Genetic and phenotypic characterization of manufacturing seeds for a tetravalent dengue vaccine (DENVax)

Abstract

Background: We have developed a manufacturing strategy that can improve the safety and genetic stability of recombinant live-attenuated chimeric dengue vaccine (DENVax) viruses. These viruses, containing the pre-membrane (prM) and envelope (E) genes of dengue serotypes 1-4 in the replicative background of the attenuated dengue-2 PDK-53 vaccine virus candidate, were manufactured under cGMP.

Methodology/principal findings: After deriving vaccine viruses from RNA-transfected Vero cells, six plaque-purified viruses for each serotype were produced. The plaque-purified strains were then analyzed to select one stock for generation of the master seed. Full genetic and phenotypic characterizations of the master virus seeds were conducted to ensure these viruses retained the previously identified attenuating determinants and phenotypes of the vaccine viruses. We also assessed vector competence of the vaccine viruses in sympatric (Thai) Aedes aegypti mosquito vectors.

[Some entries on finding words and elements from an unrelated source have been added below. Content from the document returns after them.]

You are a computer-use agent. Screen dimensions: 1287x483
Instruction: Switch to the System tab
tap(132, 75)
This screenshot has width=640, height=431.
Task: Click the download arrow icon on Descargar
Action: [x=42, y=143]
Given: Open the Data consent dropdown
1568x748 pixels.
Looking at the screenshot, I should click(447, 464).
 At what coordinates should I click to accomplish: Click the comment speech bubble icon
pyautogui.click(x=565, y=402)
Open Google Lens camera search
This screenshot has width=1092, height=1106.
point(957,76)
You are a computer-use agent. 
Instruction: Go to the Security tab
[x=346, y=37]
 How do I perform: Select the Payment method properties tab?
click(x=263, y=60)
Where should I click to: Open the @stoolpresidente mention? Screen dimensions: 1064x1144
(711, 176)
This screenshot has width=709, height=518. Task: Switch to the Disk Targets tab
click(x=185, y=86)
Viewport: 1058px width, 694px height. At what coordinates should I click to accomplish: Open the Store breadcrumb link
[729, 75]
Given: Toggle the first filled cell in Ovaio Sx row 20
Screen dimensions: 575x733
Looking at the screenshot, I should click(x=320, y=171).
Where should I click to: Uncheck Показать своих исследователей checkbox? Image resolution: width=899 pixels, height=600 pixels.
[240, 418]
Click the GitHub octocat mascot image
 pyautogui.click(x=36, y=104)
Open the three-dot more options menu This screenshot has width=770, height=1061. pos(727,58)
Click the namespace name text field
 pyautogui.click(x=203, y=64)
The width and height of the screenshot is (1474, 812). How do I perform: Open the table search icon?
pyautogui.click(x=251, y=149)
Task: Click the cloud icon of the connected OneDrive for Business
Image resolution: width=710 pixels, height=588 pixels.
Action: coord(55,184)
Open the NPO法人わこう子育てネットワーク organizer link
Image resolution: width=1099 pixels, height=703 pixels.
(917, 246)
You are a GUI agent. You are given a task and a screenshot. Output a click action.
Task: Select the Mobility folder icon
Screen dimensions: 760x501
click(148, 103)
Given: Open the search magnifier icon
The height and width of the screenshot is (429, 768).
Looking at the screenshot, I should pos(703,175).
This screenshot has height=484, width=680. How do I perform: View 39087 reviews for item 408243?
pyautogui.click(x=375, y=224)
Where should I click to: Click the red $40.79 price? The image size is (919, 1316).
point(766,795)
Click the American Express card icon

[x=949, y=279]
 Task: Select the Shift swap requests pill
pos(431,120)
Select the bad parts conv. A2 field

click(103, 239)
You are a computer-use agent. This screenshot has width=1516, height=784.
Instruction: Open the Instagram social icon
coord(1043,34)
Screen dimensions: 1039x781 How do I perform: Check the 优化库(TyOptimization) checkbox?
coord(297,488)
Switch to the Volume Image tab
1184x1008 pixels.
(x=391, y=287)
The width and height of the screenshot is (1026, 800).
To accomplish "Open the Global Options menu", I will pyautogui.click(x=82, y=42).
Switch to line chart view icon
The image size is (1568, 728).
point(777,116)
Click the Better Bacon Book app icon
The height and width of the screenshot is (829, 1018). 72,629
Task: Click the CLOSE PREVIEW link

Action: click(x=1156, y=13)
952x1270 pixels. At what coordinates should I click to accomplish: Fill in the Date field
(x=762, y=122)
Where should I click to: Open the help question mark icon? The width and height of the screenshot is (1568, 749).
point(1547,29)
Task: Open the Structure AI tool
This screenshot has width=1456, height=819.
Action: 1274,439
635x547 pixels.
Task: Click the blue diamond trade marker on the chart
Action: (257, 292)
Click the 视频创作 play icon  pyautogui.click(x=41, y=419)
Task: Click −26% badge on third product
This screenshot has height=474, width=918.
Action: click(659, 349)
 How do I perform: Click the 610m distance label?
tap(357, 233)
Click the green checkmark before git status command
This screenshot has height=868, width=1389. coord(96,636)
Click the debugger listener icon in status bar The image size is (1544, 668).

Conclusion/significance: All four serotypes of master vaccine seeds retained the previously defined safety features, including all three major genetic loci of attenuation, small plaques, temperature sensitivity in mammalian cells, reduced replication in mosquito cell cultures, and reduced neurovirulence in new-born mice. In addition, the candidate vaccine viruses demonstrated greatly reduced infection and dissemination in Aedes aegypti mosquitoes, and are not likely to be transmissible by these mosquitoes. This manufacturing strategy has successfully been used to produce the candidate tetravalent vaccine, which is currently being tested in human clinical trials in the United States, Central and South America, and Asia.

Figure 1. Plaque sizes of the DENVax MVS.

Mean plaque diameters (mm) ± SD (error bars) of the virus plaques in Vero cells under agarose overlay measured on day 9 pi. The wt DENVs and previously published research-grade vaccine candidate viruses were included for control and comparison.

Figure 2. Temperature sensitivities of DENVax MVS.

Mean titers ± SD (error bars) of the viruses replicated in Vero cells at 37°C or 39°C. The wt DENVs and previously published research-grade vaccine candidate viruses were included for comparison. The DENVax-4 MVS contains additional F-127 that can mask the temperature sensitivity results of the virus in this assay. A separate experiment analyzing a surrogate DENVax-4 in the absence of F127 was also included.

Figure 3. Restricted growth of DENVax MVS in C6/36 cells.

Mean titers ± SD (error bars) of the viruses replicated in C6/36 cells 6 days pi. The wt DENVs and previously published research-grade vaccine candidate viruses were included for comparison.

Figure 4. Neurovirulence in newborn mice.

Pooled results of numerous experiments summarizing the neurovirulence of wt DENV-2 16681 virus in CDC-ICR (n = 72) and Taconic-ICR (n = 32) newborn mice challenged ic with 10⁴ pfu of the virus (A). Neurovirulence of DENVax MVS tested in Taconic-ICR mice with a dose of 10⁴ pfu (B) or 10³ pfu (C). The numbers of animals tested per group in one experiment (n = 16) or two pooled experiments (n = 31 or 32) are indicated.